4 It was the only half-holiday we ever took, I think – my father, my mother, Rachel and I – all at once. It was so contrary to our usual practice that I cannot conceive now how such a trip ever came about. It was hardly my parents’ practice to join the summer Lakers at their vain ploys. I can only think that Rachel desired to go, and would not let the matter rest until she ha
d persuaded us all to accompany her. There is no other way it could have happened.
CHAPTER 25
OUR CANOE ENDED ITS LONG JOURNEY WHEN LOIC and I drifted gently onto the Kerners beach at Bois Blanc. The brief glimpse of Mackinac had left me dazed, and Loic's sudden urgency infected me. It had taken us a bare half-hour to get Alan and Rachel ashore, and carry their gear up to McGulpin's house. Even in that short time I felt overwhelmed by the noise, the press of people, the strangers passing to and fro. And yet less than a year ago Mackinac had seemed to me a desert outpost. I had no time to think of the extraordinary change in my own appearance, or indeed of anything but Loic's need for haste. I think Rachel was upset when I announced that I couldn't stay. It must have been even stranger for her to be back in Mackinac. I realise, looking back, that she may have needed me. Obviously neither she nor Alan had expected me to go off immediately with Loic. If Alan had ever guessed my feelings about Waase'aaban, I imagined he'd have forgotten about it by now. Anyway, my task was done; I couldn't help Rachel rebuild her life. Alan seemed to know how to deal with her better than I ever had.
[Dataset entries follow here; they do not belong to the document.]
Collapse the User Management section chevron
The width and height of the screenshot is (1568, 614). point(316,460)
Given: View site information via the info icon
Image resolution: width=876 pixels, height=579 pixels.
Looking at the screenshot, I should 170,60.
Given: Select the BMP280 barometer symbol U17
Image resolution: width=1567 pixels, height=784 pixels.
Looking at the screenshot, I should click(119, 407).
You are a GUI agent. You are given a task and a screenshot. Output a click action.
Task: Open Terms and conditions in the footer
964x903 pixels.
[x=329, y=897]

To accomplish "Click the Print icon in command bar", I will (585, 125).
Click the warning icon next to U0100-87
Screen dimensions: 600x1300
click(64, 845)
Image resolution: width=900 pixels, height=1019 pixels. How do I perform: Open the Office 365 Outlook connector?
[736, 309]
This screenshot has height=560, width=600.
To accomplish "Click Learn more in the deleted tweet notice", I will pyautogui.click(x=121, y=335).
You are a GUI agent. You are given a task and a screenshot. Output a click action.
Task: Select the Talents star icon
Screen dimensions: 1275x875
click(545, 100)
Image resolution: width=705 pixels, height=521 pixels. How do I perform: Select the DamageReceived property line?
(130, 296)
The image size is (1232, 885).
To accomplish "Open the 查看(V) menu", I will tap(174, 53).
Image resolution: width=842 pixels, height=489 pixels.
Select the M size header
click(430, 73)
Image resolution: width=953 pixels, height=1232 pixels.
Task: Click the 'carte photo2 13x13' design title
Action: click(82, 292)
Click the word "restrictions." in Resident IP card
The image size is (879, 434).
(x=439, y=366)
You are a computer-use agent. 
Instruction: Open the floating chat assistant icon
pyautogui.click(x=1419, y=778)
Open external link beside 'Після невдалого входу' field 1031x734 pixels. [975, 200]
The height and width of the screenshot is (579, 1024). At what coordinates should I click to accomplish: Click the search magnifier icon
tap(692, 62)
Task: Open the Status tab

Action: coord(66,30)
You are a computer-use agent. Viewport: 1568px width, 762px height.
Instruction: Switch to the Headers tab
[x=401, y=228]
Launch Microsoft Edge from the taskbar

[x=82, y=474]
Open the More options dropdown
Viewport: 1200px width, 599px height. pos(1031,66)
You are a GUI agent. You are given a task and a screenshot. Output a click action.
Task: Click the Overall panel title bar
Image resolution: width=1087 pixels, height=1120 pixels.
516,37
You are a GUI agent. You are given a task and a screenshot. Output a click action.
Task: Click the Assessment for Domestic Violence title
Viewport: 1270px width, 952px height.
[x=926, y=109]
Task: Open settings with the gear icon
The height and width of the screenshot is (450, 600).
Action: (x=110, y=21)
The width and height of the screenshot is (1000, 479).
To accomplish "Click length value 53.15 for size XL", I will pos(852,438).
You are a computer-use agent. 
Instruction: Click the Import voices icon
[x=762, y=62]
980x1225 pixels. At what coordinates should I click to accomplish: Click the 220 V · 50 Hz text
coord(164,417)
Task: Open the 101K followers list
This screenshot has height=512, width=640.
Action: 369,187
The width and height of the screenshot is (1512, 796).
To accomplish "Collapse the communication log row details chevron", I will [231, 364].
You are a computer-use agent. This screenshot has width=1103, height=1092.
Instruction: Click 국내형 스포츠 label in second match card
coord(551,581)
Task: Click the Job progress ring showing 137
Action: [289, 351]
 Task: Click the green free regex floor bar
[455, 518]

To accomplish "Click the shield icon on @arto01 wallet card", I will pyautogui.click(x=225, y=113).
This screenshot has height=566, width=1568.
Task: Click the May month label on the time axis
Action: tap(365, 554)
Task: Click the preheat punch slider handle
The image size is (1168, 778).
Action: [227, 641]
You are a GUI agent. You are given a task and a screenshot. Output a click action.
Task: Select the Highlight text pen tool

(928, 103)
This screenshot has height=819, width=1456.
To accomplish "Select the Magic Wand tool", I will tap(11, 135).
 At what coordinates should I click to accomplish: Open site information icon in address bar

At Bois Blanc Loic didn't wait to unload the canoe. We beached it half out of the water, then Loic leapt up the bank and ran towards the cabin without looking back. I followed him more slowly. He flung the door wide open and rushed inside, shouting. I saw someone coming from the garden. It was the old man: he was half-running, calling as he came. Loic came out and ran straight to his father and embraced him. Martin hugged him, then kissed him many times on both cheeks. My own father loves me well, but if he ever kissed me it must have been before I have any conscious memory. Martin Kerners knew no such reticence. He held Loic by both arms, talking fast.